A Vietnam War veteran, Munroe said it took some 40 years before he saw someone about anger stemming from Post Traumatic Stress Disorder.
He attended his first All Veterans Stand Down about 12 years ago, connecting with Evelyn White of the Veterans Service Office and getting treatment.
“Everything is a problem. Everything is a conflict,” he said of having PTSD, adding his outlook has since significantly changed. “I was just able to look at life differently.”
Hundreds of veterans attended this year’s All Veterans Stand Down, which continues from 8:30 a.m. to 2:30 p.m. today at the Sugar Pine Lodge on the Nevada County Fairgrounds, 11228 McCourtney Road.
Veterans connect with a variety of services at the annual event. Some need treatment. Others want flu shots.
For Robert Kilroy, it was the latter. He also intended to speak with a dentist.
Kilroy’s been coming to the event for the past three or four years. Friday was the first year for his daughter, Kate.

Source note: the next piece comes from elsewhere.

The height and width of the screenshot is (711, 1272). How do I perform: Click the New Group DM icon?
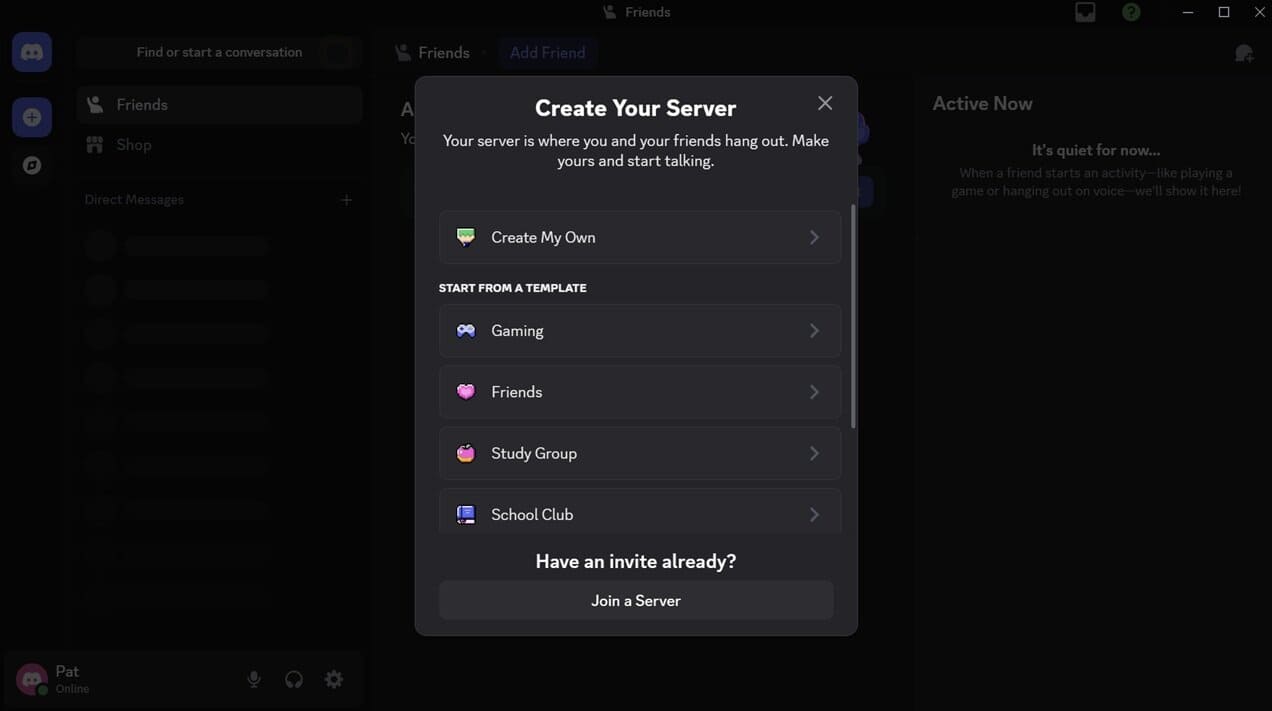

“People are just very eager to help,” Kate Kilroy said as she enjoyed a breakfast of orange juice and fruit with her father. “I really enjoy coming out because it opens my eyes to community services I could be donating my time to.”
Bonnie Breault, an Army veteran, paused for a moment near a table offering flu shots. Breault’s 6-month-old daughter, Haven, rested securely in a baby carrier strapped around her shoulders.
Breault said she and her family currently live in the Salvation Army’s Booth Family Center. They’re looking for permanent housing, one reason Breault went to the All Veterans Stand Down.
She connected with Hospitality House, and hopes to get involved in its Rapid Rehousing program.
“I’m glad I came,” she said.
Veterans like Breault strolled through the Sugar Pine Lodge, pausing at tables staffed by a range of service providers.
Gary Wheeler, with Wags and Warriors, stood just outside the lodge. Buddy, a 2½-year-old Labrador, sat by his side.
Wheeler’s group connects veterans with dogs, which can help with PTSD, he said.
“I have problems in crowds — crowds, clutter, noise,” Wheeler said. “It’s good to have him with me. It’s a calming thing.”
Securing that help, whether it’s an animal companion or a dental check, is what’s most important to Munroe.
“Seek help when you don’t feel right,” Munroe advised. “Don’t hide.”